Dementia. The association between the p.Arg1575His transmembrane variant and the dementia outcome had the strongest effect size of all three SCN1A variants, with a roughly 16-fold risk. This association is entirely new and may hint at either specific epilepsy phenotypes included in the dementia outcome measure or a new gene-disease association that was unknown before. Currently, it would be pure speculation to attribute any causal mechanism, but this finding clearly warrants further follow-up. This variant is absent from gnomAD, highlighting a dementia risk factor specific to the Finnish population.

Type 2 Diabetes. If the association with dementia was surprising, a protective effect of the p.Ala1067Pro against type 2 diabetes (T2DM) is highly unusual. SCN1A has some expression in lung and the pituitary gland in addition to the well-known expression in brain. Therefore, ascribing any mechanism to this protective effect would be difficult. Given that the protective effect is very small and (to my knowledge) previously undescribed, this is a finding that is hard to reconcile. However, I typically tell our trainees that genomic evidence is usually stronger than any functional consideration. Therefore, if this finding holds true, it might provide a new insight in a more complex role of SCN1A than previously associated.

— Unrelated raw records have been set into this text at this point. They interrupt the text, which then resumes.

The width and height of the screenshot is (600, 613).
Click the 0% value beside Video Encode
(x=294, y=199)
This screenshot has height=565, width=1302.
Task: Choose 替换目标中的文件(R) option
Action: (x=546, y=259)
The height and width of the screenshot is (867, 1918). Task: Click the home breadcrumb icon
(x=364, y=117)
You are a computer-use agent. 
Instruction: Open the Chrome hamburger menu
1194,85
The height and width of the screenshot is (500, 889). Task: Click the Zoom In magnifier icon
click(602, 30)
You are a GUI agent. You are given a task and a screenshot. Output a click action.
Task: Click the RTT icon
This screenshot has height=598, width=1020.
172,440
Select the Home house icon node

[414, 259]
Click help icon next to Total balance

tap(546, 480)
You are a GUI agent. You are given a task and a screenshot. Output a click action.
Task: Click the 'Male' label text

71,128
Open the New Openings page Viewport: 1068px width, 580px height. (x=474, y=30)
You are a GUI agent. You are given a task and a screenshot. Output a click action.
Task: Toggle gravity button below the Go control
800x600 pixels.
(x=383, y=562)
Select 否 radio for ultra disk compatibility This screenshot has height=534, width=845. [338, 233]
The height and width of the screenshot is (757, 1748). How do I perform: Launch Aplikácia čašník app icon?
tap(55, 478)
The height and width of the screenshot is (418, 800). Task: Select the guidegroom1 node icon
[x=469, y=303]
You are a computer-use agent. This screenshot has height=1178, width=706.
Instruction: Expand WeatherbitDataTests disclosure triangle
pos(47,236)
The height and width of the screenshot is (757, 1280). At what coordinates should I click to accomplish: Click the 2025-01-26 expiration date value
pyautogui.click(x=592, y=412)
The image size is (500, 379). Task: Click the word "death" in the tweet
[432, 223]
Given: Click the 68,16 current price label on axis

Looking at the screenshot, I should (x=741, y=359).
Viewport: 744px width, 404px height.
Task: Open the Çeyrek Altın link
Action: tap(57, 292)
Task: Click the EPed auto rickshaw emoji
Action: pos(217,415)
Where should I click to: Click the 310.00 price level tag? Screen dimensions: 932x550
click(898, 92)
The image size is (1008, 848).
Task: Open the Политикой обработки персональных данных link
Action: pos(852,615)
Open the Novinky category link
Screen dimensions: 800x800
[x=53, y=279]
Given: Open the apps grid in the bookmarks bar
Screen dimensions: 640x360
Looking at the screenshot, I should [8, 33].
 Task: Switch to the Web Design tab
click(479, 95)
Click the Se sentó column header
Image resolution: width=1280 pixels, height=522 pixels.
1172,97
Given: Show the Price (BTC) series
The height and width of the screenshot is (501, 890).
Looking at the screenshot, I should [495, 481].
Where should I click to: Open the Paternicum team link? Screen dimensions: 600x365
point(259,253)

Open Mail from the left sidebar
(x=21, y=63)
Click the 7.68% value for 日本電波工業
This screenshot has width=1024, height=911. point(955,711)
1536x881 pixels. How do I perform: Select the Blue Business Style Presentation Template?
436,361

What you need to know. Large population databases allow for a glimpse into the genomic architecture of human disease, and information on population isolates enables us to assess entire variant classes that are typically difficult to assess: rare (but not ultrarare) variants with a modest effect size. In this blog post, I wanted to provide a first glimpse on how databases such as FinnGen can provide us with new insights into the disease associations of genes that we typically assume to know well. The three SCN1A FinnGen variants represent interesting candidates for functional studies to provide evidence on how missense variants found in the population can increase risk for neurological and non-neurological disorders.

Ingo Helbig is a child neurologist and epilepsy genetics researcher working at the Children’s Hospital of Philadelphia (CHOP), USA.